# What needs to be done
Please repeat the lines below, exactly and only, from the one that holds "Viewport: 1087px width, 1227px height." through the one that holds "Open the Sprites".

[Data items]
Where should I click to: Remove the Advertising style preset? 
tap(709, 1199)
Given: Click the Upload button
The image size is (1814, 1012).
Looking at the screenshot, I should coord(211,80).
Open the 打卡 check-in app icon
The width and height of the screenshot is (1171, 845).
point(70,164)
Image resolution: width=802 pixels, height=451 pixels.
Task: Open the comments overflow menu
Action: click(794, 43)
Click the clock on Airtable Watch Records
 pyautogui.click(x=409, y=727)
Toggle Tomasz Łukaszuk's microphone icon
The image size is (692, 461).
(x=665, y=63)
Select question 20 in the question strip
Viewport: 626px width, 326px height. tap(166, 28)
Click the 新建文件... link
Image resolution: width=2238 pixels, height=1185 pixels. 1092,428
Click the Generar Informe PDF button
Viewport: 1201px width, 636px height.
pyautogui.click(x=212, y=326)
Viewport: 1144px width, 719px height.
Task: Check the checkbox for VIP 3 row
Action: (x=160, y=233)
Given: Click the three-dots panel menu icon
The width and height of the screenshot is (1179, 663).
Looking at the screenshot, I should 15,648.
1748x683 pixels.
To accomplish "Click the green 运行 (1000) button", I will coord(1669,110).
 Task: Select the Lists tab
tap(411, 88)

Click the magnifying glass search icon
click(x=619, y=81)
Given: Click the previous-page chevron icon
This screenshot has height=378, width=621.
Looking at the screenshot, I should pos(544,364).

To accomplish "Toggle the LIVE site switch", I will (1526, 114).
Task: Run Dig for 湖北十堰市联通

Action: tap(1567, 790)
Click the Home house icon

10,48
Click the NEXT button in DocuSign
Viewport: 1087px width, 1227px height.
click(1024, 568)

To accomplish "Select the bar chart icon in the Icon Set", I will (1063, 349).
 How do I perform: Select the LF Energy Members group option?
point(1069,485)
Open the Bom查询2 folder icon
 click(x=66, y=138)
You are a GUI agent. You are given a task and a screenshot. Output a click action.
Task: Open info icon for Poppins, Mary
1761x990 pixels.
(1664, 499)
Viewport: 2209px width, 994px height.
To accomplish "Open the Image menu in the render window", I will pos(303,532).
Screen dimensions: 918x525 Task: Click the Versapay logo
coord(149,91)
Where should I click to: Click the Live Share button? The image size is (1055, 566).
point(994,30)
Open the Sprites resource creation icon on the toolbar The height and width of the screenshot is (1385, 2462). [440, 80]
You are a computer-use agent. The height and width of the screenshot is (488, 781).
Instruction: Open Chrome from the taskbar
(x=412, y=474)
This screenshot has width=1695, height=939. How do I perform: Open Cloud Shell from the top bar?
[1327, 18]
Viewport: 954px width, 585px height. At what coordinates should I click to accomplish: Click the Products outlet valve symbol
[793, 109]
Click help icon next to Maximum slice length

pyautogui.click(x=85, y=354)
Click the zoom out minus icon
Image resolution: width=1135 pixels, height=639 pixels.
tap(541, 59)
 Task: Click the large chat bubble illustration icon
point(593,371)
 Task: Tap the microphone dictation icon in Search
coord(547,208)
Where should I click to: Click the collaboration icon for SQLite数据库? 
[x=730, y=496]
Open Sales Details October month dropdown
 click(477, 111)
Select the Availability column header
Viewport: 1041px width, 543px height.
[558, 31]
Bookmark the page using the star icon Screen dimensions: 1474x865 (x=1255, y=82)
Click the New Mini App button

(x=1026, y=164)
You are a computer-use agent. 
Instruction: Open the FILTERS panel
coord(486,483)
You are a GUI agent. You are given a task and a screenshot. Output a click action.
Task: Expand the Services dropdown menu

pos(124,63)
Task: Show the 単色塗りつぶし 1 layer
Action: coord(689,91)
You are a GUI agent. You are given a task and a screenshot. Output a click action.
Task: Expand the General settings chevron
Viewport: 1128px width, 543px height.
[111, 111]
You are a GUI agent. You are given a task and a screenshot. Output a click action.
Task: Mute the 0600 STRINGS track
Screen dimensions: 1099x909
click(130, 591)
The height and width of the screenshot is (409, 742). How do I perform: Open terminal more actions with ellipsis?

# Exercise output
Viewport: 1087px width, 1227px height.
click(1024, 568)

To accomplish "Select the bar chart icon in the Icon Set", I will (1063, 349).
 How do I perform: Select the LF Energy Members group option?
point(1069,485)
Open the Bom查询2 folder icon
 click(x=66, y=138)
You are a GUI agent. You are given a task and a screenshot. Output a click action.
Task: Open info icon for Poppins, Mary
1761x990 pixels.
(1664, 499)
Viewport: 2209px width, 994px height.
To accomplish "Open the Image menu in the render window", I will pos(303,532).
Screen dimensions: 918x525 Task: Click the Versapay logo
coord(149,91)
Where should I click to: Click the Live Share button? The image size is (1055, 566).
point(994,30)
Open the Sprites resource creation icon on the toolbar The height and width of the screenshot is (1385, 2462). [440, 80]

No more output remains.